A teacher might find herself taking on more responsibility at school, perhaps in the form of a new teaching assignment where part of her job is to collect large amounts of money for charitable causes the student body deems worthy of assistance. Such a job might be rather open-ended in its specific job descriptors, as it is a problem-solving assignment, which requires the teacher to think and problem-solve on-the-job.” Since every task is not delineated for the teacher, and district policy may actually grant the teacher the scope of influence to make decisions deemed appropriate in terms of money collection. In such a situation the teacher will need to rely upon her personal code of ethics, the ethical and moral precedents set by her two predecessors in the position, and personal judgment regarding appropriate procedures for collection, and more importantly “disbursement”  of collected funds for charity. A superior who harasses (verbally, personally, in email) the teacher requesting that a set amount of cash should be turned over from her collection,  to him to use in a manner he deems appropriate to “replace something a student had reported as stolen,” (details were missing, and inconsistent, and the amount varied from $100-$150)  MIGHT be such construed as such a situation for the teacher which is similar to More facing the King’s wrath for not approving of his desire for divorce and request for special dispensation from the pope. Like More, the teacher may find herself faced with either reporting the harassment by the superior to a person in the district, (  perhaps the district’s treasurer?) who has the power to redirect the superior’s attentions better than the teacher is able to do.

Reporting on a superior, much like telling King Henry, “no,” carries with it a feeling similar to the initial symptoms of stomach flu.

The teacher is powerless in a sense and is acting on a faith in the “system” that she will be heard and her complaint will be acted upon justly. Unlike the outcome for More, the teacher in our example was supported by the District Treasurer, who informed the teacher’s superior that he was to stop requesting that ANY cash amount be given to him personally, and that the General Accounting Procedures employed by the teacher were in fact correct and in accordance with Ohio Revised Code and the protocol of the district treasurer’s office. To do differently, the superior was reminded that he could lose his job if he actually did do anything as  inappropriate as to take cash without an audit trail, using school funds. The teacher did not lose her head on a platform in front of the school, but only because the superior was unable to do so without incurring more negative, ultimately public attention.

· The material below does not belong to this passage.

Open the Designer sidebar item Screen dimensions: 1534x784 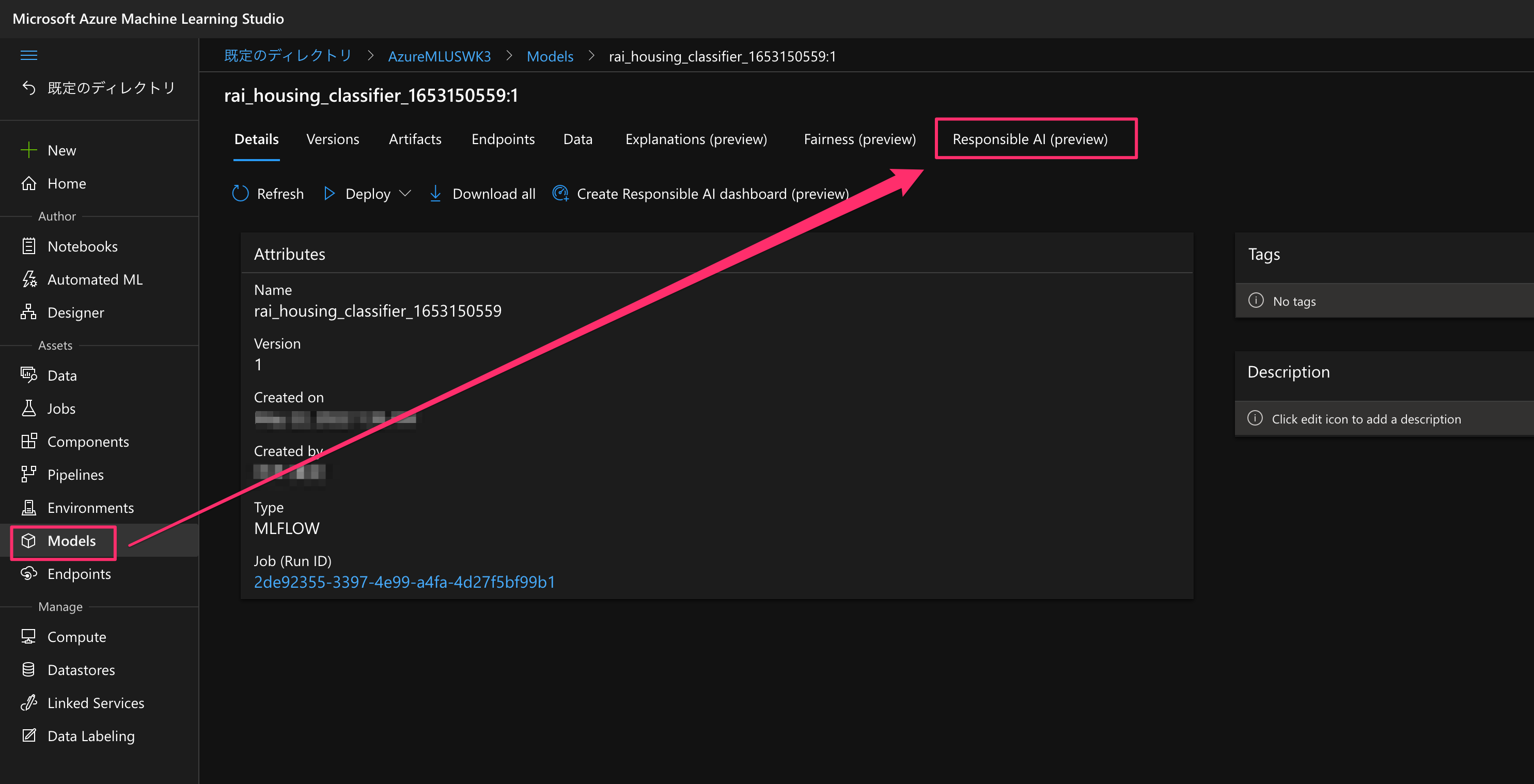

In his post-disciplined, and still-furious state, he did in fact choose to confront the  teacher privately in her office. His argument was simply a question of “did (the teacher)really ‘understand’ that the superior could get into trouble because (the teacher) contacted the district treasurer?” As this was not the first time the teacher had been bullied, nor would it be the last, her response to him was simply,

“Am I the first person in  your life who has ever told you ‘No’ ?”

To which the superior fumed; turned red in the face; and abruptly got up from his chair and left her office, he almost walked into the door as he did so. Some memories retain their sweetness for a long, long time.

Key points to consider when looking at the power structures in schools:

  1. Not all power is equal or equally dispersed in an organization.
  2. Not all leaders are morally, ethically, legally correct in their decision-making.
  3. A teacher must be willing to “go through channels” or to address issues as they arise.
  4. Sometimes a teacher will be compelled morally, ethically, and or legally to take a stand and defend it.
  5. Not all those who take such  a stand will end up beheaded.